[Collected data entries]
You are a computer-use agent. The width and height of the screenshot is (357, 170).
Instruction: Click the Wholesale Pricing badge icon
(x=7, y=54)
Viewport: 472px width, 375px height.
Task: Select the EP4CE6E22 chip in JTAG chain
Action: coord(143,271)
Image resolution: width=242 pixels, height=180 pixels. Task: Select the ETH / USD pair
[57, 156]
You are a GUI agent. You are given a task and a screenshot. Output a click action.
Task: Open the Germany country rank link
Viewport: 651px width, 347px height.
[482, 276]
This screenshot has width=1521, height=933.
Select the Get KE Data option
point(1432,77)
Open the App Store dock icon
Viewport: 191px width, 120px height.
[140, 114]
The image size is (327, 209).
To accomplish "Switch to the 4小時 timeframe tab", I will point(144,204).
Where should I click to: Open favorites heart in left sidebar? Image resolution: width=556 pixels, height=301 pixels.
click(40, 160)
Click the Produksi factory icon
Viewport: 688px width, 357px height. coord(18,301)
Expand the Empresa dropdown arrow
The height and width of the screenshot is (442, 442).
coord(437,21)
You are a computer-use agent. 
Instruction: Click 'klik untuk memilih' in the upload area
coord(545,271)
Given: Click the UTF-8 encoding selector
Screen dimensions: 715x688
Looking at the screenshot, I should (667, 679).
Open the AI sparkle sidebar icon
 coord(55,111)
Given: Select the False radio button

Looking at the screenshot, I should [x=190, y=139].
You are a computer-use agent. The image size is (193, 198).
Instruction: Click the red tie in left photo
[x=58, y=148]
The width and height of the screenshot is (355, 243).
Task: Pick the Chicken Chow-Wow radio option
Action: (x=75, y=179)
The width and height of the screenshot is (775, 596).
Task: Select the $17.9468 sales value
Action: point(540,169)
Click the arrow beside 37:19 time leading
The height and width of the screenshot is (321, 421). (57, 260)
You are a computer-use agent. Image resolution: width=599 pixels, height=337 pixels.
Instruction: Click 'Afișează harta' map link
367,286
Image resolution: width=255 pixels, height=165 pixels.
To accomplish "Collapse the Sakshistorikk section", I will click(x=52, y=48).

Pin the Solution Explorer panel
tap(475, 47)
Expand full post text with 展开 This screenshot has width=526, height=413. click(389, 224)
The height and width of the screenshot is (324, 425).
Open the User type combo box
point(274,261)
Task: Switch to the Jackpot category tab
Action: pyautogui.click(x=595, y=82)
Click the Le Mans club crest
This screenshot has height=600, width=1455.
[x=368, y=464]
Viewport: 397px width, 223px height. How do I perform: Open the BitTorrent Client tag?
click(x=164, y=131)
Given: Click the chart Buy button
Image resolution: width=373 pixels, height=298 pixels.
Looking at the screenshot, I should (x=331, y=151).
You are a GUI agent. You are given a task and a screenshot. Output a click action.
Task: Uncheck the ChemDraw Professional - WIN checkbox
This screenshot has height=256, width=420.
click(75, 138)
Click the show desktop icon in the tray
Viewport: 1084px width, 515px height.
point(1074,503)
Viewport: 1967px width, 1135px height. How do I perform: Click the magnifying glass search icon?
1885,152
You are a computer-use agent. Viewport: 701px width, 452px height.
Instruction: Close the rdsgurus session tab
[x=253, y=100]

> [YOUR GOAL]:
From the first line above through the line that contains "Task: Open the Germany country rank link", quote each line exactly. Output nothing more.

> [SOLUTION TO THIS PROBLEM]:
You are a computer-use agent. The width and height of the screenshot is (357, 170).
Instruction: Click the Wholesale Pricing badge icon
(x=7, y=54)
Viewport: 472px width, 375px height.
Task: Select the EP4CE6E22 chip in JTAG chain
Action: coord(143,271)
Image resolution: width=242 pixels, height=180 pixels. Task: Select the ETH / USD pair
[57, 156]
You are a GUI agent. You are given a task and a screenshot. Output a click action.
Task: Open the Germany country rank link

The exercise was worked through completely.